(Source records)
• • •
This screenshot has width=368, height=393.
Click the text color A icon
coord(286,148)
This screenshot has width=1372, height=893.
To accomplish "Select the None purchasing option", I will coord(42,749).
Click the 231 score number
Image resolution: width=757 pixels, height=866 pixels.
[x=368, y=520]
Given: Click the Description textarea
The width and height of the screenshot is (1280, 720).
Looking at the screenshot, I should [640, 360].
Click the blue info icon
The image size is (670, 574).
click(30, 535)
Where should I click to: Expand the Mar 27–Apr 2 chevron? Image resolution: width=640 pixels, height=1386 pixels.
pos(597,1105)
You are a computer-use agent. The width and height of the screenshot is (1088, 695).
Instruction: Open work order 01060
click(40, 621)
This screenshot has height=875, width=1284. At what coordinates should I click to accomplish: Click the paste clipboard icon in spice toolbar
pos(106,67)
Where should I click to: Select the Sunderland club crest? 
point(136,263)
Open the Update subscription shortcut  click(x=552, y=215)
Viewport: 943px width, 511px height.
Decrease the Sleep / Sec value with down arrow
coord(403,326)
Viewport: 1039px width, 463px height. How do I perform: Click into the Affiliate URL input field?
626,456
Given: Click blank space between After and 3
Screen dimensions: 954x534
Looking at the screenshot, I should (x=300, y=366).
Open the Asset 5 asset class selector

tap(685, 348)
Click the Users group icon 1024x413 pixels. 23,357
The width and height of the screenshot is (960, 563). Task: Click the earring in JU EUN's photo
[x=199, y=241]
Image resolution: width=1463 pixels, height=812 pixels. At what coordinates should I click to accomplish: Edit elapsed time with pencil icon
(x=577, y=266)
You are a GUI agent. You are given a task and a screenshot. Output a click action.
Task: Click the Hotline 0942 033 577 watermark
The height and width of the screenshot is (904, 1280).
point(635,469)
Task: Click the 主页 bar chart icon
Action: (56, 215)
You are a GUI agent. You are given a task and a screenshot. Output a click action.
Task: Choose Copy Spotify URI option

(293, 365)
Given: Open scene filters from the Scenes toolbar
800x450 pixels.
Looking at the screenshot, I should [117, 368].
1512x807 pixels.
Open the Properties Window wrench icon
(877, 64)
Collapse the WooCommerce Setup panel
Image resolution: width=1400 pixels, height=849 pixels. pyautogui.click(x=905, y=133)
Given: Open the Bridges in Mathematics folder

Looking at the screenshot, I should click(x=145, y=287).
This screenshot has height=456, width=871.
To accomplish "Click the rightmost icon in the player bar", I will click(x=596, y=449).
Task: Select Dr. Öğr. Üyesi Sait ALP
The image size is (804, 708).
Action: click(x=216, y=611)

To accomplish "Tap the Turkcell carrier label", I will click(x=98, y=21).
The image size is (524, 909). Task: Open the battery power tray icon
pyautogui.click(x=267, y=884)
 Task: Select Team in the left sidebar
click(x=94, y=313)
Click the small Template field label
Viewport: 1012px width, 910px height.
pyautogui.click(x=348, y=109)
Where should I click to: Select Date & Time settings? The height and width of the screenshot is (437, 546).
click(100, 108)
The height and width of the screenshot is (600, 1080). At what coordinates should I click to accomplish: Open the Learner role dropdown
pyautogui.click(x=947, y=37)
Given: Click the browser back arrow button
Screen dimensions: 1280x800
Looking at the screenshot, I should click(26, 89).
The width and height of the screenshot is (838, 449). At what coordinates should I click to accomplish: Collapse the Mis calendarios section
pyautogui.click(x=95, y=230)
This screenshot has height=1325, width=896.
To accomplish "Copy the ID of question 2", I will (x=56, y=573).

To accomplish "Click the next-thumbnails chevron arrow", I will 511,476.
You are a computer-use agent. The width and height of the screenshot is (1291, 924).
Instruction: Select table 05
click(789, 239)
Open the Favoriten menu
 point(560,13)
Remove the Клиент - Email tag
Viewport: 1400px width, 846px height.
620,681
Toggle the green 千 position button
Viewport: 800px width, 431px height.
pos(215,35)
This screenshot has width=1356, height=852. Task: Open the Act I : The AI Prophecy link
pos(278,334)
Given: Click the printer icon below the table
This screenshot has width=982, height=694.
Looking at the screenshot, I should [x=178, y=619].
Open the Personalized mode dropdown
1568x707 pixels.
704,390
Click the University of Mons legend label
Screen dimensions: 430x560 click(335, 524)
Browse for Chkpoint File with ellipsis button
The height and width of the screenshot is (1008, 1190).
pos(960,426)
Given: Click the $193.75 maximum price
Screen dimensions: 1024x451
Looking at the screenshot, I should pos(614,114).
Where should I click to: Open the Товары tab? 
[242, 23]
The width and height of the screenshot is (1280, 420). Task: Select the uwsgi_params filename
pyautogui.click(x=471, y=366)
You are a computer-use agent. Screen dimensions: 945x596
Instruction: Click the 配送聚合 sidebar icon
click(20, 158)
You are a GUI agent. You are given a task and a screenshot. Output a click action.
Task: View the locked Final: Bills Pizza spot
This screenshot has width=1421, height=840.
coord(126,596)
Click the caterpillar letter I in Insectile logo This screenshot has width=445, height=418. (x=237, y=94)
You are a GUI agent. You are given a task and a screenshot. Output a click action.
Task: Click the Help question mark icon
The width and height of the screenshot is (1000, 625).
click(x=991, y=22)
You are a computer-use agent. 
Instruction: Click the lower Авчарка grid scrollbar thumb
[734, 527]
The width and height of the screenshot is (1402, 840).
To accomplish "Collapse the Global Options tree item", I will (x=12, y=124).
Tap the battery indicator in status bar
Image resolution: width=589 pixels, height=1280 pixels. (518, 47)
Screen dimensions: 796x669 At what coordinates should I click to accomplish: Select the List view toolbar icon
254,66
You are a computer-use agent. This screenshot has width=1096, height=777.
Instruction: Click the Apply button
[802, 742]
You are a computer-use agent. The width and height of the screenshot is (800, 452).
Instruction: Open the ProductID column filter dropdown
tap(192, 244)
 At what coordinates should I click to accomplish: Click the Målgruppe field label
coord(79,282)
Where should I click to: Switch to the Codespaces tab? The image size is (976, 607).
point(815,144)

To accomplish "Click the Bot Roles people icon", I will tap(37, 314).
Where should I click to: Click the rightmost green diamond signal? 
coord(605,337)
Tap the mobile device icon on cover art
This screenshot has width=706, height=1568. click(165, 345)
• • •
_WORK ORDER_
Your task is to copy every entry above, exactly as written.

_REPLY TO THE EXERCISE_
This screenshot has width=368, height=393.
Click the text color A icon
coord(286,148)
This screenshot has width=1372, height=893.
To accomplish "Select the None purchasing option", I will coord(42,749).
Click the 231 score number
Image resolution: width=757 pixels, height=866 pixels.
[x=368, y=520]
Given: Click the Description textarea
The width and height of the screenshot is (1280, 720).
Looking at the screenshot, I should [640, 360].
Click the blue info icon
The image size is (670, 574).
click(30, 535)
Where should I click to: Expand the Mar 27–Apr 2 chevron? Image resolution: width=640 pixels, height=1386 pixels.
pos(597,1105)
You are a computer-use agent. The width and height of the screenshot is (1088, 695).
Instruction: Open work order 01060
click(40, 621)
This screenshot has height=875, width=1284. At what coordinates should I click to accomplish: Click the paste clipboard icon in spice toolbar
pos(106,67)
Where should I click to: Select the Sunderland club crest? 
point(136,263)
Open the Update subscription shortcut  click(x=552, y=215)
Viewport: 943px width, 511px height.
Decrease the Sleep / Sec value with down arrow
coord(403,326)
Viewport: 1039px width, 463px height. How do I perform: Click into the Affiliate URL input field?
626,456
Given: Click blank space between After and 3
Screen dimensions: 954x534
Looking at the screenshot, I should (x=300, y=366).
Open the Asset 5 asset class selector

tap(685, 348)
Click the Users group icon 1024x413 pixels. 23,357
The width and height of the screenshot is (960, 563). Task: Click the earring in JU EUN's photo
[x=199, y=241]
Image resolution: width=1463 pixels, height=812 pixels. At what coordinates should I click to accomplish: Edit elapsed time with pencil icon
(x=577, y=266)
You are a GUI agent. You are given a task and a screenshot. Output a click action.
Task: Click the Hotline 0942 033 577 watermark
The height and width of the screenshot is (904, 1280).
point(635,469)
Task: Click the 主页 bar chart icon
Action: (56, 215)
You are a GUI agent. You are given a task and a screenshot. Output a click action.
Task: Choose Copy Spotify URI option

(293, 365)
Given: Open scene filters from the Scenes toolbar
800x450 pixels.
Looking at the screenshot, I should [117, 368].
1512x807 pixels.
Open the Properties Window wrench icon
(877, 64)
Collapse the WooCommerce Setup panel
Image resolution: width=1400 pixels, height=849 pixels. pyautogui.click(x=905, y=133)
Given: Open the Bridges in Mathematics folder

Looking at the screenshot, I should click(x=145, y=287).
This screenshot has height=456, width=871.
To accomplish "Click the rightmost icon in the player bar", I will click(x=596, y=449).
Task: Select Dr. Öğr. Üyesi Sait ALP
The image size is (804, 708).
Action: click(x=216, y=611)

To accomplish "Tap the Turkcell carrier label", I will click(x=98, y=21).
The image size is (524, 909). Task: Open the battery power tray icon
pyautogui.click(x=267, y=884)
 Task: Select Team in the left sidebar
click(x=94, y=313)
Click the small Template field label
Viewport: 1012px width, 910px height.
pyautogui.click(x=348, y=109)
Where should I click to: Select Date & Time settings? The height and width of the screenshot is (437, 546).
click(100, 108)
The height and width of the screenshot is (600, 1080). At what coordinates should I click to accomplish: Open the Learner role dropdown
pyautogui.click(x=947, y=37)
Given: Click the browser back arrow button
Screen dimensions: 1280x800
Looking at the screenshot, I should click(26, 89).
The width and height of the screenshot is (838, 449). At what coordinates should I click to accomplish: Collapse the Mis calendarios section
pyautogui.click(x=95, y=230)
This screenshot has height=1325, width=896.
To accomplish "Copy the ID of question 2", I will (x=56, y=573).

To accomplish "Click the next-thumbnails chevron arrow", I will 511,476.
You are a computer-use agent. The width and height of the screenshot is (1291, 924).
Instruction: Select table 05
click(789, 239)
Open the Favoriten menu
 point(560,13)
Remove the Клиент - Email tag
Viewport: 1400px width, 846px height.
620,681
Toggle the green 千 position button
Viewport: 800px width, 431px height.
pos(215,35)
This screenshot has width=1356, height=852. Task: Open the Act I : The AI Prophecy link
pos(278,334)
Given: Click the printer icon below the table
This screenshot has width=982, height=694.
Looking at the screenshot, I should [x=178, y=619].
Open the Personalized mode dropdown
1568x707 pixels.
704,390
Click the University of Mons legend label
Screen dimensions: 430x560 click(335, 524)
Browse for Chkpoint File with ellipsis button
The height and width of the screenshot is (1008, 1190).
pos(960,426)
Given: Click the $193.75 maximum price
Screen dimensions: 1024x451
Looking at the screenshot, I should pos(614,114).
Where should I click to: Open the Товары tab? 
[242, 23]
The width and height of the screenshot is (1280, 420). Task: Select the uwsgi_params filename
pyautogui.click(x=471, y=366)
You are a computer-use agent. Screen dimensions: 945x596
Instruction: Click the 配送聚合 sidebar icon
click(20, 158)
You are a GUI agent. You are given a task and a screenshot. Output a click action.
Task: View the locked Final: Bills Pizza spot
This screenshot has width=1421, height=840.
coord(126,596)
Click the caterpillar letter I in Insectile logo This screenshot has width=445, height=418. (x=237, y=94)
You are a GUI agent. You are given a task and a screenshot. Output a click action.
Task: Click the Help question mark icon
The width and height of the screenshot is (1000, 625).
click(x=991, y=22)
You are a computer-use agent. 
Instruction: Click the lower Авчарка grid scrollbar thumb
[734, 527]
The width and height of the screenshot is (1402, 840).
To accomplish "Collapse the Global Options tree item", I will (x=12, y=124).
Tap the battery indicator in status bar
Image resolution: width=589 pixels, height=1280 pixels. (518, 47)
Screen dimensions: 796x669 At what coordinates should I click to accomplish: Select the List view toolbar icon
254,66
You are a computer-use agent. This screenshot has width=1096, height=777.
Instruction: Click the Apply button
[802, 742]
You are a computer-use agent. The width and height of the screenshot is (800, 452).
Instruction: Open the ProductID column filter dropdown
tap(192, 244)
 At what coordinates should I click to accomplish: Click the Målgruppe field label
coord(79,282)
Where should I click to: Switch to the Codespaces tab? The image size is (976, 607).
point(815,144)

To accomplish "Click the Bot Roles people icon", I will tap(37, 314).
Where should I click to: Click the rightmost green diamond signal? 
coord(605,337)
Tap the mobile device icon on cover art
This screenshot has width=706, height=1568. click(165, 345)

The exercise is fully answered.